ATLANTA — Yunel Escobar was out of the Nationals’ lineup Thursday night, the fourth straight game he has missed with back spasms, but the veteran infielder appears likely to return for this weekend’s final series in New York.
“He’s going to need one more [day off],” manager Matt Williams said prior to Thursday’s game. “He’s going to go through a full round today — batting practice, groundballs — but he feels a little better today, so we’ll evaluate after. I think he’ll be available to pinch-hit tonight, go tomorrow.”
Williams has wanted to give Escobar an opportunity to play as much as possible this final week and finish a strong offensive year on a high note. The 32-year-old entered Thursday fourth in the NL with a .318 batting average, trailing only teammate Bryce Harper, Miami’s Dee Gordon and San Francisco’s Buster Posey.
It has been a career year at the plate for Escobar, owner of a .276 batting average in eight previous big-league seasons with the Braves, Blue Jays and Rays. But it also has been an odd year in the field for him.
A shortstop for the vast majority of his career, Escobar was acquired for reliever Tyler Clippard last winter for the expressed purpose of filling Washington’s vacant spot at second base. But after missing several weeks in spring training with an oblique strain, and then after Anthony Rendon went down with what proved to be a serious knee injury, Escobar wound up at third base on Opening Day and remaining there all season.
Which leads to uncertainty heading into this offseason. Williams and other club officials have said it’s best for Rendon to return to his natural third base position in 2016, but where does Escobar wind up?
With Ian Desmond all but assured of departing as a free agent, Escobar could return to his natural shortstop position. The Nationals, though, also have a potentially elite defensive shortstop in Danny Espinosa and a top prospect in Trea Turner knocking on the door. Escobar could finally make the originally planned move to second base, but he still has spent precious little time working there.
No matter the case, Escobar would greatly benefit from a full spring spent at one position.
“Yes, it’s important,” Williams said. “His natural position is shortstop. But if it has to be a different one, he would benefit from having the whole spring to play those 20-ish games he can play over there and do all the work he needs to do.”
There’s also a scenario in which the Nationals could trade Escobar, selling high on him before he hits his free agent year and opening the door for both Espinosa and Turner (or potentially another prospect, Wilmer Difo) to play every day.
At this point, the Nationals have made no decisions.
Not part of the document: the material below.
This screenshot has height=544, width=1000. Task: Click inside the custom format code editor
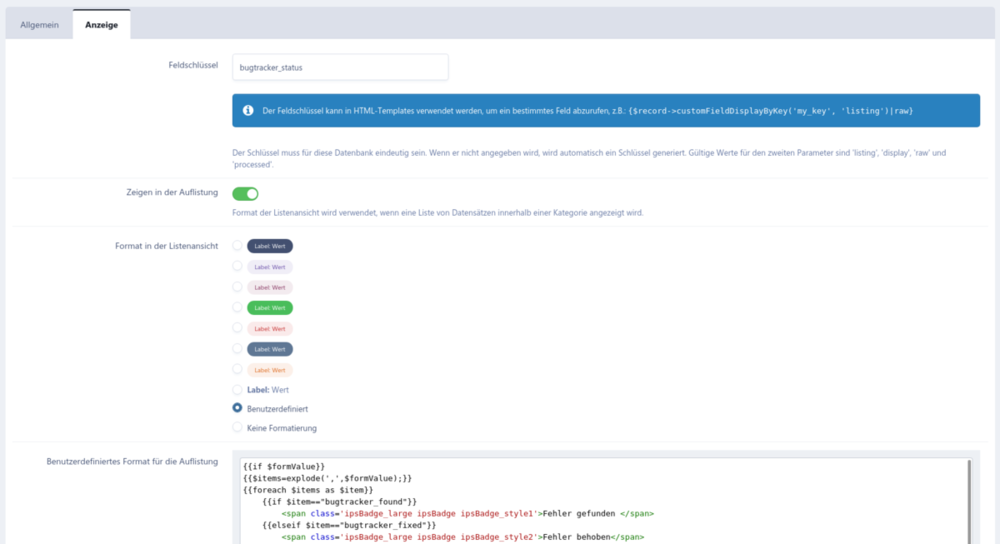click(x=600, y=500)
“It depends,” Williams said. “You have years like this one, and you just don’t know. The intent was not to have him play third base this year. You never know what’s presented. I know he’s had a great year offensively. He’s been a good teammate. He’s played just about every day. A few nicks and bumps along the way. But he’s been reliable and in the lineup a lot. And there’s something to be said for that. So regardless of where he plays, that consistency has been there.”